WHAT NEEDS TO BE DONE - Every line holding "button" should be copied from the records below.

[Stored data entries]
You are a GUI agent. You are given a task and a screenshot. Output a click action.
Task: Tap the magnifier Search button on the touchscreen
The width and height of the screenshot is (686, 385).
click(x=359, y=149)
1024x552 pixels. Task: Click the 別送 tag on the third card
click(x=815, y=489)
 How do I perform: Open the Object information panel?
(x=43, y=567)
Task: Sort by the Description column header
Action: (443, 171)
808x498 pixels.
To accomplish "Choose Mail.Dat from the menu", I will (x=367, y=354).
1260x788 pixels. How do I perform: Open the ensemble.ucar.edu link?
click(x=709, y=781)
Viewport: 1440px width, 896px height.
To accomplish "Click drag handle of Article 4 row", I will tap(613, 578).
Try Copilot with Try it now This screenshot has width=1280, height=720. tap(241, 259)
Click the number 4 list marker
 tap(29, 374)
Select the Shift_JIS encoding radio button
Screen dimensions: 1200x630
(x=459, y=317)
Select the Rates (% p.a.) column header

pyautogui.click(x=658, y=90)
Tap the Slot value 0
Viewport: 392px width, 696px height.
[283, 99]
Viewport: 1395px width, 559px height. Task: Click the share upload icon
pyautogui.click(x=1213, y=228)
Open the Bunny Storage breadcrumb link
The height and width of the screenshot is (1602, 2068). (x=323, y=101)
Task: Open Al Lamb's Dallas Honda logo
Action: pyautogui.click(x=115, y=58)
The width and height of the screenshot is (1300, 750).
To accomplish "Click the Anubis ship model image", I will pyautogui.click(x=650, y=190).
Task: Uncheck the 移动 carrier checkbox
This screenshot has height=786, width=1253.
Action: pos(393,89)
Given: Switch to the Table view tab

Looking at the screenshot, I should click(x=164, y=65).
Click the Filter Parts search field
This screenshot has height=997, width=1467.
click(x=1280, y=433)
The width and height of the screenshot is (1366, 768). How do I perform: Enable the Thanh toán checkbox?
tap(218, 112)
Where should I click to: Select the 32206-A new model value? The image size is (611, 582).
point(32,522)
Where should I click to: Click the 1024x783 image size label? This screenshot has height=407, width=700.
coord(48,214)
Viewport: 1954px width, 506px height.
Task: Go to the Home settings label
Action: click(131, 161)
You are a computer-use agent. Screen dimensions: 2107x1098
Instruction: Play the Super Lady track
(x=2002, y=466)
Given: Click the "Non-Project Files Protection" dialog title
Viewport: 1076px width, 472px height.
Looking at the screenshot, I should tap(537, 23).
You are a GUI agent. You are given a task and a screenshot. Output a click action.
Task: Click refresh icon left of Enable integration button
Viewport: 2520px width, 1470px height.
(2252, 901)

TASK OUTPUT -
Task: Tap the magnifier Search button on the touchscreen
Select the Shift_JIS encoding radio button
Task: Click refresh icon left of Enable integration button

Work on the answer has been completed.